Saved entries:
☆ ☆ ☆ ☆ ☆ ☆ ☆

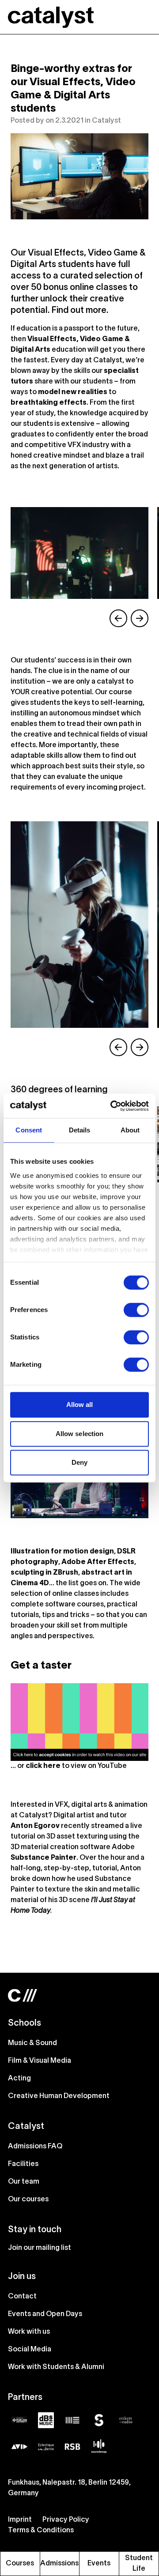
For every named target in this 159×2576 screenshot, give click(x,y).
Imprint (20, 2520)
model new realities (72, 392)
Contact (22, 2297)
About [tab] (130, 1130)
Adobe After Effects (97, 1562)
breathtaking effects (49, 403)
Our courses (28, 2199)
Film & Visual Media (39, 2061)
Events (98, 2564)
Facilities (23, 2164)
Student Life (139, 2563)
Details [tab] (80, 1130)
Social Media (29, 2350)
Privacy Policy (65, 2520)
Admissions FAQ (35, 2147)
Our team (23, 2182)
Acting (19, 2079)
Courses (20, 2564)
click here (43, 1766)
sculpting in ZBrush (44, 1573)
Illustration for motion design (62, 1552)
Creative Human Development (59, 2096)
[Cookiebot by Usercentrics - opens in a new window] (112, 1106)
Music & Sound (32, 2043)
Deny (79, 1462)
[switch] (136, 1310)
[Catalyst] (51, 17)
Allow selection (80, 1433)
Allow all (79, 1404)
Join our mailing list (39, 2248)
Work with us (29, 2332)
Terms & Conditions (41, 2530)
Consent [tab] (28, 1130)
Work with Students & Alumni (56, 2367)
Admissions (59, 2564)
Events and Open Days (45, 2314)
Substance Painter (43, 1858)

☆ ☆ ☆ ☆ ☆ ☆ ☆

### Exercise aim
Print each line above exactly as it appears, excluding all images.

### Answer to the problem
For every named target in this 159×2576 screenshot, give click(x,y).
Imprint (20, 2520)
model new realities (72, 392)
Contact (22, 2297)
About [tab] (130, 1130)
Adobe After Effects (97, 1562)
breathtaking effects (49, 403)
Our courses (28, 2199)
Film & Visual Media (39, 2061)
Events (98, 2564)
Facilities (23, 2164)
Student Life (139, 2563)
Details [tab] (80, 1130)
Social Media (29, 2350)
Privacy Policy (65, 2520)
Admissions FAQ (35, 2147)
Our team (23, 2182)
Acting (19, 2079)
Courses (20, 2564)
click here (43, 1766)
sculpting in ZBrush (44, 1573)
Illustration for motion design (62, 1552)
Creative Human Development (59, 2096)
[Cookiebot by Usercentrics - opens in a new window] (112, 1106)
Music & Sound (32, 2043)
Deny (79, 1462)
[switch] (136, 1310)
[Catalyst] (51, 17)
Allow selection (80, 1433)
Allow all (79, 1404)
Join our mailing list (39, 2248)
Work with us (29, 2332)
Terms & Conditions (41, 2530)
Consent [tab] (28, 1130)
Work with Students & Alumni (56, 2367)
Admissions (59, 2564)
Events and Open Days (45, 2314)
Substance Painter (43, 1858)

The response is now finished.